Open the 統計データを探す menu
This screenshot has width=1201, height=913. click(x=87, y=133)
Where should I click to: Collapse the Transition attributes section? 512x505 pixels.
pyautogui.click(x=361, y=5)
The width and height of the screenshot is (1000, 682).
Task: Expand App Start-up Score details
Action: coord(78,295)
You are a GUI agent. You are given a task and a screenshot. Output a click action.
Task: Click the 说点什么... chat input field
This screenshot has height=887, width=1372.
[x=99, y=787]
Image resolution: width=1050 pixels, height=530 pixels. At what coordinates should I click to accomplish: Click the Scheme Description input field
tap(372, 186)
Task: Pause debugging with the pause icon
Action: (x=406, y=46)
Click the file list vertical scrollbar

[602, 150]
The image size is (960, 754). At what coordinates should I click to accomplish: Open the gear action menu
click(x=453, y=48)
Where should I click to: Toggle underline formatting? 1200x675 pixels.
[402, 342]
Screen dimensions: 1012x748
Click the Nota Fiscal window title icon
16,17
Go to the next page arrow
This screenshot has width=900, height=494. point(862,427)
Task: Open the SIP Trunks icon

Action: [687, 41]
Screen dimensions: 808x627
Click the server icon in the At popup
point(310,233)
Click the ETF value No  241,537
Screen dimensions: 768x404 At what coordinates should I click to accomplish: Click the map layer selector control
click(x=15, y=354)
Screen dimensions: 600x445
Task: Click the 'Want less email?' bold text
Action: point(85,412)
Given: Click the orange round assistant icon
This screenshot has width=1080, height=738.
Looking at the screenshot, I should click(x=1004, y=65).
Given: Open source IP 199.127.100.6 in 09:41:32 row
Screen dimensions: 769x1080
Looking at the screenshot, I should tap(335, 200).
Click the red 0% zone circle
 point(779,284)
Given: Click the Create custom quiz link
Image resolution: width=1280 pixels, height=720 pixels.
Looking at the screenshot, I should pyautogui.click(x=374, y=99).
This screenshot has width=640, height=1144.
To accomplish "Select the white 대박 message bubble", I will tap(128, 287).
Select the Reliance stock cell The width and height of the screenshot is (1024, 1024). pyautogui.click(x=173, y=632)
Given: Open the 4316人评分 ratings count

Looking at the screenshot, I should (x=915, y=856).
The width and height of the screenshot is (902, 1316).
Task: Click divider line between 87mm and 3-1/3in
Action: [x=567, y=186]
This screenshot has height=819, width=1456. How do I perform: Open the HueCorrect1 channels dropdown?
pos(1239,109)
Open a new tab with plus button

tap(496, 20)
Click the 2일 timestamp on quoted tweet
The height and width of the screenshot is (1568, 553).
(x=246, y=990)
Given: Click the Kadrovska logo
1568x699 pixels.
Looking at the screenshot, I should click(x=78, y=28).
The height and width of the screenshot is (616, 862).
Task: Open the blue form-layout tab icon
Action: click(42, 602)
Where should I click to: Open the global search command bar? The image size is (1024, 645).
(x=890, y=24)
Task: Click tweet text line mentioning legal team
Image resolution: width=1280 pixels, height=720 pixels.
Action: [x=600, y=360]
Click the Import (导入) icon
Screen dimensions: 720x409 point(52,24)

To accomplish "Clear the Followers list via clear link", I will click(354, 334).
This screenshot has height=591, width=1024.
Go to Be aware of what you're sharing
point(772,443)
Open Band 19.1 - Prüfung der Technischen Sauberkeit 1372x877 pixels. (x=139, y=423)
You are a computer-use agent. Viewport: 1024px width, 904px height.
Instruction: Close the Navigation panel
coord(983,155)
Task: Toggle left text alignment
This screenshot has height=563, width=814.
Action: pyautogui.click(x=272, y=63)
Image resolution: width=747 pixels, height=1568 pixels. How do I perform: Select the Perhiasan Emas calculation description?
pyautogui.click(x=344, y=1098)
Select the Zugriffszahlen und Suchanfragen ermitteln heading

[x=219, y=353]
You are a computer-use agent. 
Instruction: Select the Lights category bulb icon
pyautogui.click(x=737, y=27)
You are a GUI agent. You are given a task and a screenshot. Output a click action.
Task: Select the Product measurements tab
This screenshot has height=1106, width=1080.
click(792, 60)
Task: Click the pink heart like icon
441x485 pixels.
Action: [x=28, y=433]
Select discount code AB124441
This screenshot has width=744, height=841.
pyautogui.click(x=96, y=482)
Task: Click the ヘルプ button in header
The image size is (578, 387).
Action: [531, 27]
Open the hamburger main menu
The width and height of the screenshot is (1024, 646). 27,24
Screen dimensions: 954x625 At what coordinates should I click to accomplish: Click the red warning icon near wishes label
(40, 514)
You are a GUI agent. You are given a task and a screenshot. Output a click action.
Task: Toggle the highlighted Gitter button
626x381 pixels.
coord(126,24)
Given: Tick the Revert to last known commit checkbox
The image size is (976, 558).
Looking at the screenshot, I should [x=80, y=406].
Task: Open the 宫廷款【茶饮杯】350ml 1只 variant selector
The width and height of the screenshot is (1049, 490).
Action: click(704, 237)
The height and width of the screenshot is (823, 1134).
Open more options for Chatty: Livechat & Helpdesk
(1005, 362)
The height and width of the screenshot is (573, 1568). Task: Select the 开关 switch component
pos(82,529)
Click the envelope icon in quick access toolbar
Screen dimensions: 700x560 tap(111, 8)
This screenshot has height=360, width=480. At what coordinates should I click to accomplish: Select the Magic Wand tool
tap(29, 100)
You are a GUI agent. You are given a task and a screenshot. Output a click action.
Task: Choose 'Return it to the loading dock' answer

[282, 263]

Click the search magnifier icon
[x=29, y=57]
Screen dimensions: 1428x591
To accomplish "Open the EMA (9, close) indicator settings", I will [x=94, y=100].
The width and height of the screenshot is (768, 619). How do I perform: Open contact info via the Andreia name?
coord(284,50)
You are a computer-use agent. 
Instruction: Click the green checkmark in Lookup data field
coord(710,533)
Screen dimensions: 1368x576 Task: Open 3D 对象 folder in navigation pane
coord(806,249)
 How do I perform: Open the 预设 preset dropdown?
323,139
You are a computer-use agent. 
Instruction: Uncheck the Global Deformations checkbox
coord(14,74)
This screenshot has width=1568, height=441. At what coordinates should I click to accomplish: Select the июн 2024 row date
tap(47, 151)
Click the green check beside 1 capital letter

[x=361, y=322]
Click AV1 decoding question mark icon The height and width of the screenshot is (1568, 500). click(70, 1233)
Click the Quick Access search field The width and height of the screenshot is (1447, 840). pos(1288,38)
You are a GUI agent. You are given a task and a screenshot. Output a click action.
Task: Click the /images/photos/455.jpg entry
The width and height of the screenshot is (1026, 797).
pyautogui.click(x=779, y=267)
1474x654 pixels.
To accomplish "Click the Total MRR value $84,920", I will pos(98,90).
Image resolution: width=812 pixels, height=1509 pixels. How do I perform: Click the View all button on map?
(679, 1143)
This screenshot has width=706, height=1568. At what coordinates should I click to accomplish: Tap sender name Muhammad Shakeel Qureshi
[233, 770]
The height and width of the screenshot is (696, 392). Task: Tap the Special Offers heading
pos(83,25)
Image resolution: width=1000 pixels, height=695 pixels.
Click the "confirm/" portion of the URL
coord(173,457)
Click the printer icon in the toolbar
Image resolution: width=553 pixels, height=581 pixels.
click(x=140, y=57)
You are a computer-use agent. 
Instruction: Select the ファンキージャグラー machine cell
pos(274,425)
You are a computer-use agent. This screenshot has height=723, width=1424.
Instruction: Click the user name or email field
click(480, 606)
○ ○ ○
_YOUR INSTRUCTIONS_: Write out the whole listing verbatim.

_EXERCISE OUTPUT_:
Open the 統計データを探す menu
This screenshot has width=1201, height=913. click(x=87, y=133)
Where should I click to: Collapse the Transition attributes section? 512x505 pixels.
pyautogui.click(x=361, y=5)
The width and height of the screenshot is (1000, 682).
Task: Expand App Start-up Score details
Action: coord(78,295)
You are a GUI agent. You are given a task and a screenshot. Output a click action.
Task: Click the 说点什么... chat input field
This screenshot has height=887, width=1372.
[x=99, y=787]
Image resolution: width=1050 pixels, height=530 pixels. At what coordinates should I click to accomplish: Click the Scheme Description input field
tap(372, 186)
Task: Pause debugging with the pause icon
Action: (x=406, y=46)
Click the file list vertical scrollbar

[602, 150]
The image size is (960, 754). At what coordinates should I click to accomplish: Open the gear action menu
click(x=453, y=48)
Where should I click to: Toggle underline formatting? 1200x675 pixels.
[402, 342]
Screen dimensions: 1012x748
Click the Nota Fiscal window title icon
16,17
Go to the next page arrow
This screenshot has width=900, height=494. point(862,427)
Task: Open the SIP Trunks icon

Action: [687, 41]
Screen dimensions: 808x627
Click the server icon in the At popup
point(310,233)
Click the ETF value No  241,537
Screen dimensions: 768x404 At what coordinates should I click to accomplish: Click the map layer selector control
click(x=15, y=354)
Screen dimensions: 600x445
Task: Click the 'Want less email?' bold text
Action: point(85,412)
Given: Click the orange round assistant icon
This screenshot has width=1080, height=738.
Looking at the screenshot, I should click(x=1004, y=65).
Given: Open source IP 199.127.100.6 in 09:41:32 row
Screen dimensions: 769x1080
Looking at the screenshot, I should tap(335, 200).
Click the red 0% zone circle
 point(779,284)
Given: Click the Create custom quiz link
Image resolution: width=1280 pixels, height=720 pixels.
Looking at the screenshot, I should pyautogui.click(x=374, y=99).
This screenshot has width=640, height=1144.
To accomplish "Select the white 대박 message bubble", I will tap(128, 287).
Select the Reliance stock cell The width and height of the screenshot is (1024, 1024). pyautogui.click(x=173, y=632)
Given: Open the 4316人评分 ratings count

Looking at the screenshot, I should (x=915, y=856).
The width and height of the screenshot is (902, 1316).
Task: Click divider line between 87mm and 3-1/3in
Action: [x=567, y=186]
This screenshot has height=819, width=1456. How do I perform: Open the HueCorrect1 channels dropdown?
pos(1239,109)
Open a new tab with plus button

tap(496, 20)
Click the 2일 timestamp on quoted tweet
The height and width of the screenshot is (1568, 553).
(x=246, y=990)
Given: Click the Kadrovska logo
1568x699 pixels.
Looking at the screenshot, I should click(x=78, y=28).
The height and width of the screenshot is (616, 862).
Task: Open the blue form-layout tab icon
Action: click(42, 602)
Where should I click to: Open the global search command bar? The image size is (1024, 645).
(x=890, y=24)
Task: Click tweet text line mentioning legal team
Image resolution: width=1280 pixels, height=720 pixels.
Action: [x=600, y=360]
Click the Import (导入) icon
Screen dimensions: 720x409 point(52,24)

To accomplish "Clear the Followers list via clear link", I will click(354, 334).
This screenshot has height=591, width=1024.
Go to Be aware of what you're sharing
point(772,443)
Open Band 19.1 - Prüfung der Technischen Sauberkeit 1372x877 pixels. (x=139, y=423)
You are a computer-use agent. Viewport: 1024px width, 904px height.
Instruction: Close the Navigation panel
coord(983,155)
Task: Toggle left text alignment
This screenshot has height=563, width=814.
Action: pyautogui.click(x=272, y=63)
Image resolution: width=747 pixels, height=1568 pixels. How do I perform: Select the Perhiasan Emas calculation description?
pyautogui.click(x=344, y=1098)
Select the Zugriffszahlen und Suchanfragen ermitteln heading

[x=219, y=353]
You are a computer-use agent. 
Instruction: Select the Lights category bulb icon
pyautogui.click(x=737, y=27)
You are a GUI agent. You are given a task and a screenshot. Output a click action.
Task: Select the Product measurements tab
This screenshot has height=1106, width=1080.
click(792, 60)
Task: Click the pink heart like icon
441x485 pixels.
Action: [x=28, y=433]
Select discount code AB124441
This screenshot has width=744, height=841.
pyautogui.click(x=96, y=482)
Task: Click the ヘルプ button in header
The image size is (578, 387).
Action: [531, 27]
Open the hamburger main menu
The width and height of the screenshot is (1024, 646). 27,24
Screen dimensions: 954x625 At what coordinates should I click to accomplish: Click the red warning icon near wishes label
(40, 514)
You are a GUI agent. You are given a task and a screenshot. Output a click action.
Task: Toggle the highlighted Gitter button
626x381 pixels.
coord(126,24)
Given: Tick the Revert to last known commit checkbox
The image size is (976, 558).
Looking at the screenshot, I should [x=80, y=406].
Task: Open the 宫廷款【茶饮杯】350ml 1只 variant selector
The width and height of the screenshot is (1049, 490).
Action: click(704, 237)
The height and width of the screenshot is (823, 1134).
Open more options for Chatty: Livechat & Helpdesk
(1005, 362)
The height and width of the screenshot is (573, 1568). Task: Select the 开关 switch component
pos(82,529)
Click the envelope icon in quick access toolbar
Screen dimensions: 700x560 tap(111, 8)
This screenshot has height=360, width=480. At what coordinates should I click to accomplish: Select the Magic Wand tool
tap(29, 100)
You are a GUI agent. You are given a task and a screenshot. Output a click action.
Task: Choose 'Return it to the loading dock' answer

[282, 263]

Click the search magnifier icon
[x=29, y=57]
Screen dimensions: 1428x591
To accomplish "Open the EMA (9, close) indicator settings", I will [x=94, y=100].
The width and height of the screenshot is (768, 619). How do I perform: Open contact info via the Andreia name?
coord(284,50)
You are a computer-use agent. 
Instruction: Click the green checkmark in Lookup data field
coord(710,533)
Screen dimensions: 1368x576 Task: Open 3D 对象 folder in navigation pane
coord(806,249)
 How do I perform: Open the 预设 preset dropdown?
323,139
You are a computer-use agent. 
Instruction: Uncheck the Global Deformations checkbox
coord(14,74)
This screenshot has width=1568, height=441. At what coordinates should I click to accomplish: Select the июн 2024 row date
tap(47, 151)
Click the green check beside 1 capital letter

[x=361, y=322]
Click AV1 decoding question mark icon The height and width of the screenshot is (1568, 500). click(70, 1233)
Click the Quick Access search field The width and height of the screenshot is (1447, 840). pos(1288,38)
You are a GUI agent. You are given a task and a screenshot. Output a click action.
Task: Click the /images/photos/455.jpg entry
The width and height of the screenshot is (1026, 797).
pyautogui.click(x=779, y=267)
1474x654 pixels.
To accomplish "Click the Total MRR value $84,920", I will pos(98,90).
Image resolution: width=812 pixels, height=1509 pixels. How do I perform: Click the View all button on map?
(679, 1143)
This screenshot has width=706, height=1568. At what coordinates should I click to accomplish: Tap sender name Muhammad Shakeel Qureshi
[233, 770]
The height and width of the screenshot is (696, 392). Task: Tap the Special Offers heading
pos(83,25)
Image resolution: width=1000 pixels, height=695 pixels.
Click the "confirm/" portion of the URL
coord(173,457)
Click the printer icon in the toolbar
Image resolution: width=553 pixels, height=581 pixels.
click(x=140, y=57)
You are a computer-use agent. 
Instruction: Select the ファンキージャグラー machine cell
pos(274,425)
You are a computer-use agent. This screenshot has height=723, width=1424.
Instruction: Click the user name or email field
click(480, 606)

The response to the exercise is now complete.